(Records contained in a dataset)
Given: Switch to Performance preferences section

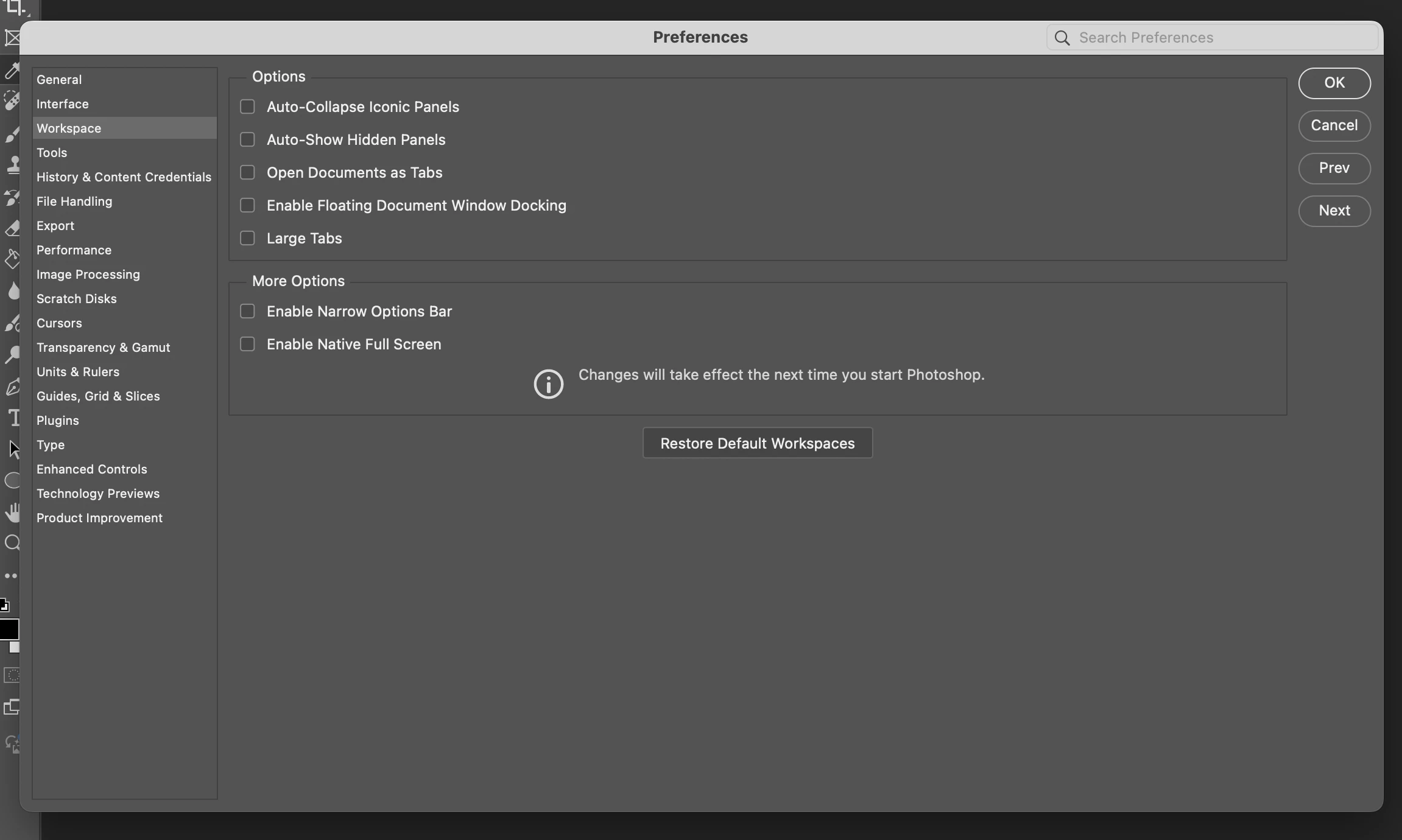Looking at the screenshot, I should 74,250.
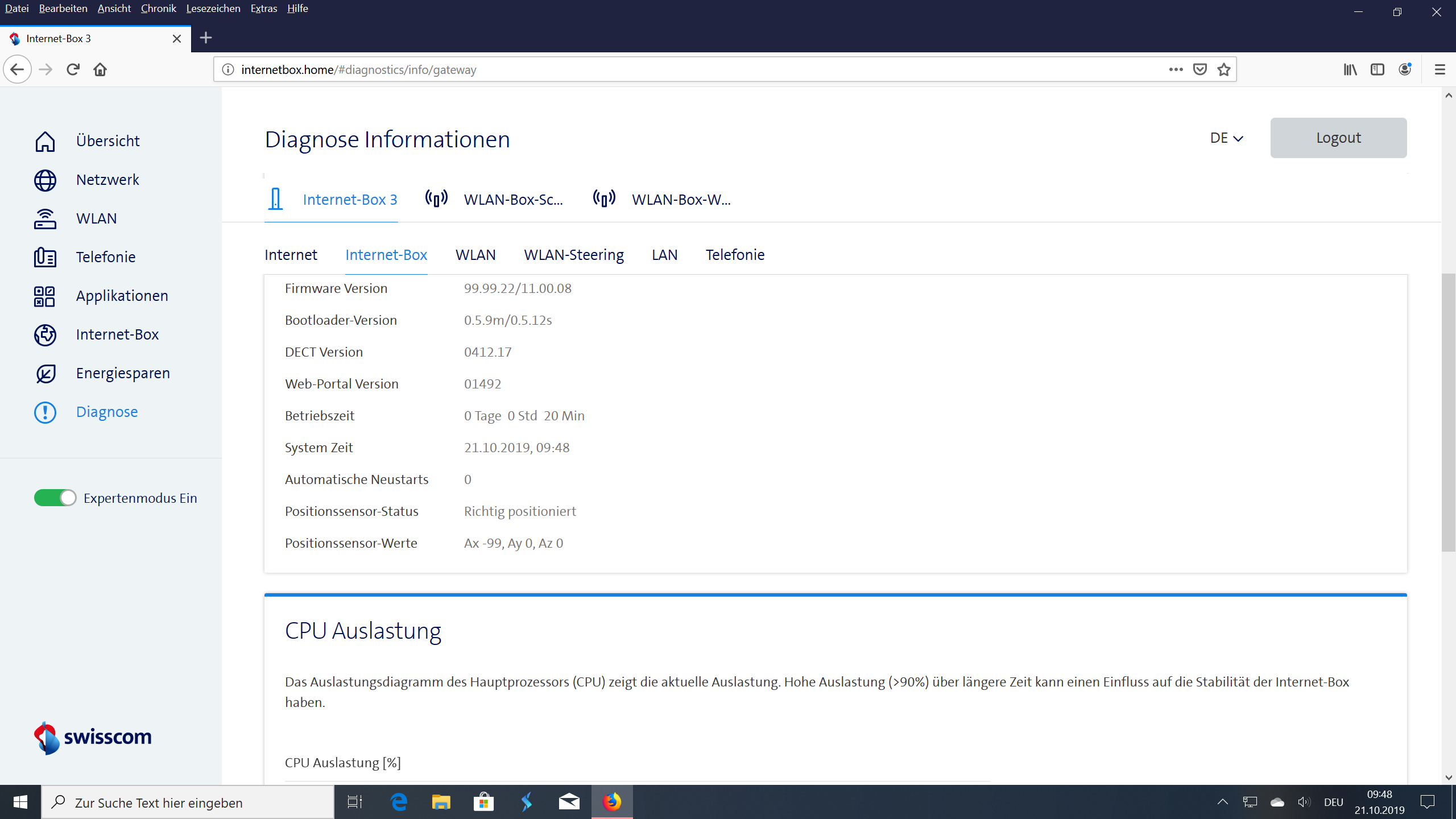The width and height of the screenshot is (1456, 819).
Task: Expand hidden icons in the system tray
Action: coord(1223,802)
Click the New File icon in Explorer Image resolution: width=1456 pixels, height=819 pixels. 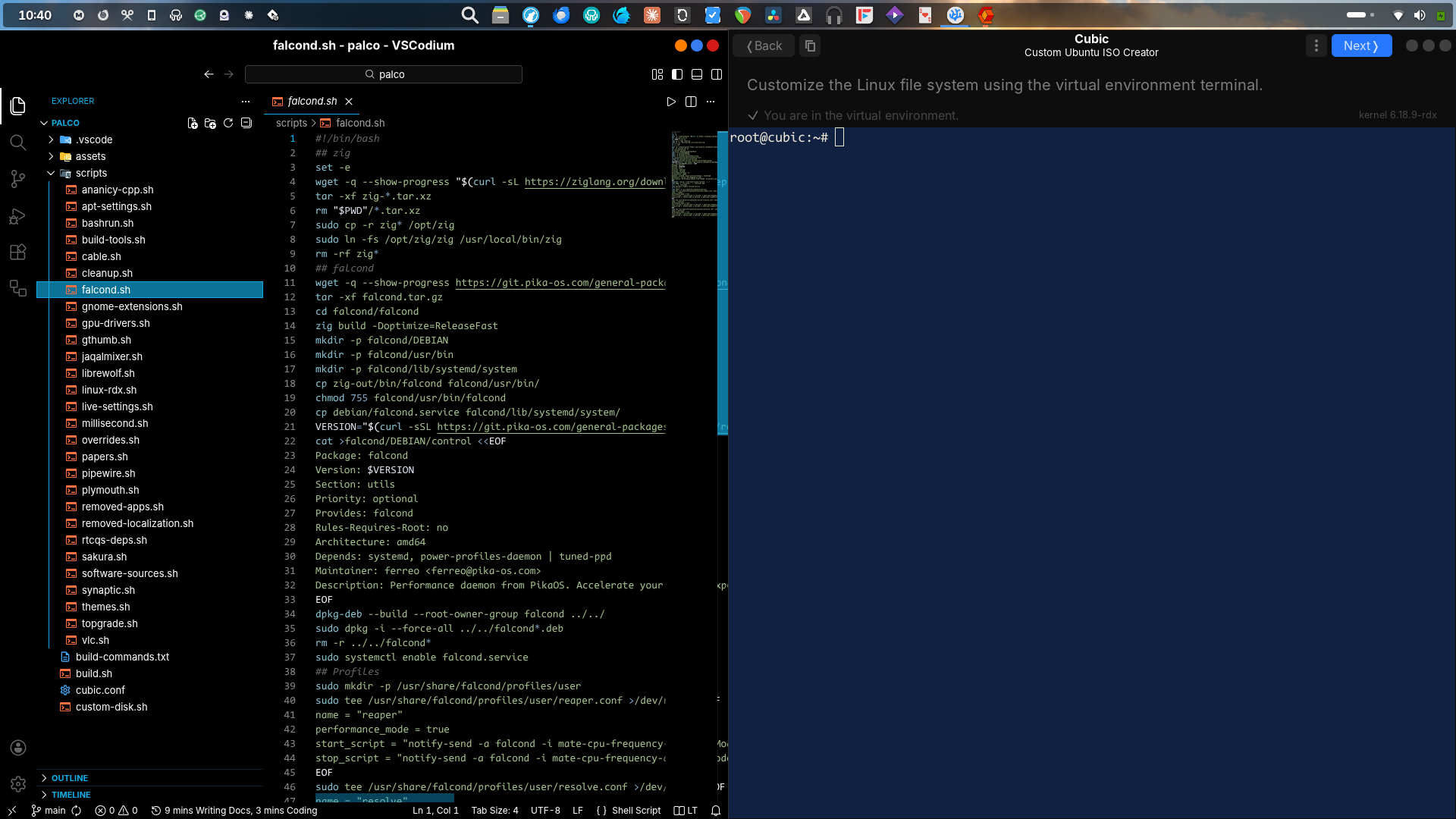point(193,123)
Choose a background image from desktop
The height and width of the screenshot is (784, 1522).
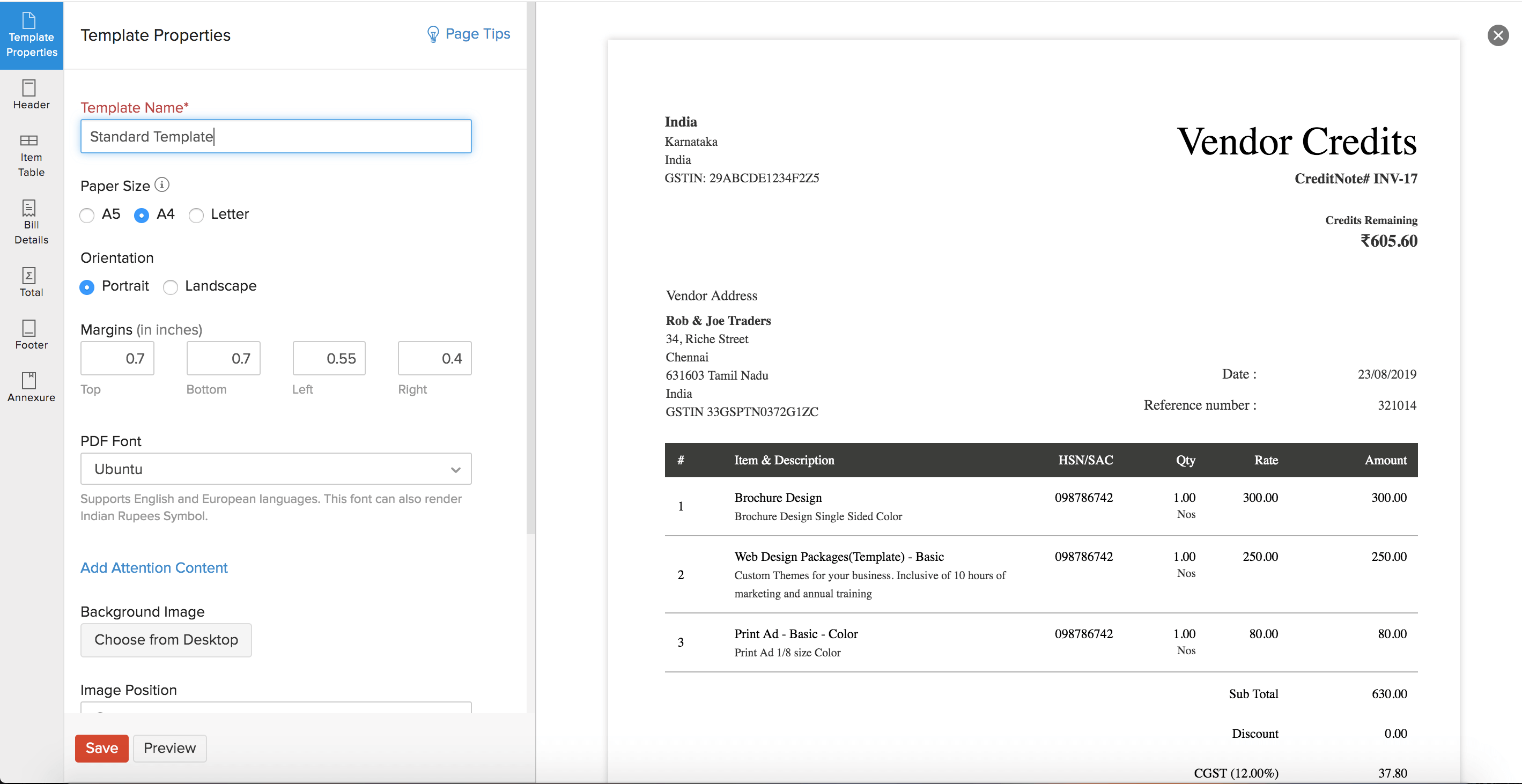[166, 640]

Work item: Emit an exact copy of the lines from the line bearing "Choose a background image from desktop" through the last line above, inclusive, and leave the images out.

Solution:
Choose a background image from desktop
The height and width of the screenshot is (784, 1522).
[166, 640]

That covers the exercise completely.